These tools will no longer be maintained as of December 31, 2024. Archived website can be found here. PubMed4Hh GitHub repository can be found here. Contact NLM Customer Service if you have questions.


PUBMED FOR HANDHELDS

Search MEDLINE/PubMed


  • Title: The involvement of the peripheral nervous system in biopsy proven active giant cell arteritis.
    Author: Pfadenhauer K, Roesler A, Golling A.
    Journal: J Neurol; 2007 Jun; 254(6):751-5. PubMed ID: 17361346.
    Abstract:
    BACKGROUND: Peripheral nervous system (PNS) affection is an uncommon, sometimes life-threatening manifestation of giant cell arteritis (GCA). OBJECTIVE: To describe characteristics of neurological abnormalities of the PNS in GCA patients. METHODS: Eighty consecutive cases of biopsy proven GCA were studied. RESULTS: Three patients presented with subacute sensorimotor deficits abnormalities in the distribution of the arm plexus.
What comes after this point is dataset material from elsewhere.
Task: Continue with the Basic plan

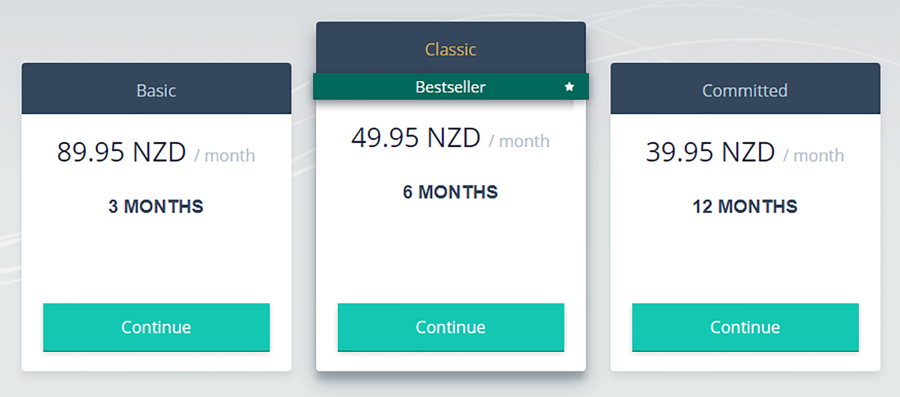Action: 156,328
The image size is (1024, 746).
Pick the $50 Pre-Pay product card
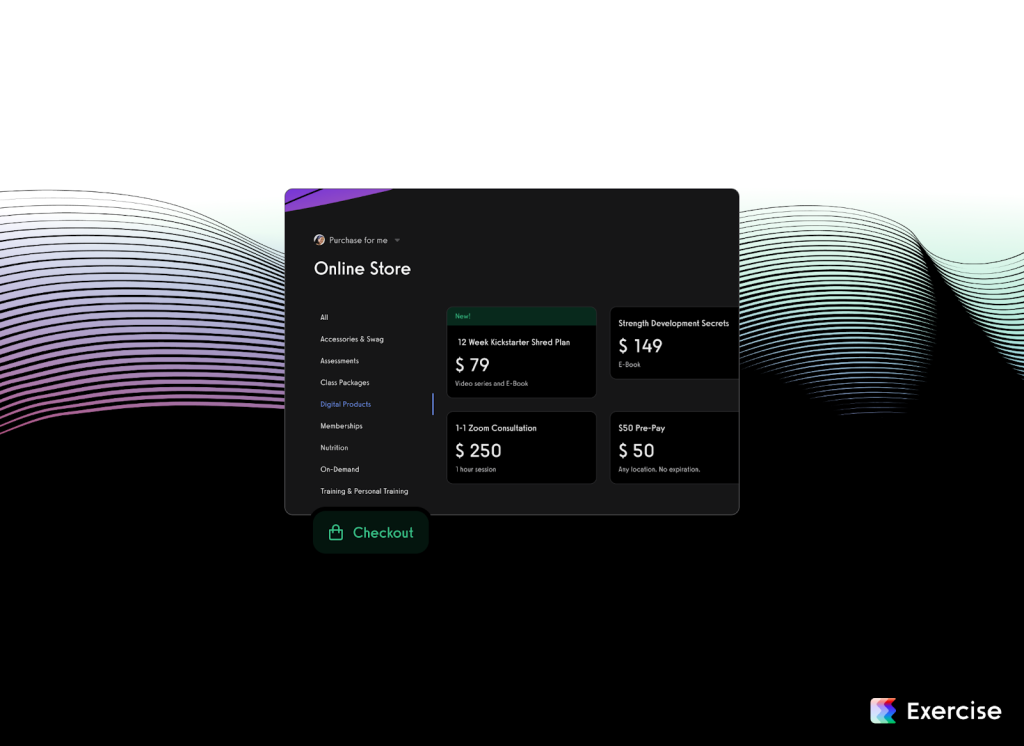pyautogui.click(x=673, y=448)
In all cases PNS affection was the leading clinical symptom in addition to a typical clinical syndrome of cranial arteriitis. In one case MRI demonstrated diffuse signal abnormalities surrounding the brachial nerve plexus. In another patient, who died from pulmonary embolism 10 weeks after beginning of therapy, autopsy demonstrated residual arteritis in an artery supplying the brachial nerve plexus. CONCLUSIONS: Involvement of the PNS is more uncommon than cerebral ischemia and neuroophthalmological complications in patients suffering from GCA. Severe PNS involvement has an affinity to the midcervical nerve roots and the brachial nerve plexus.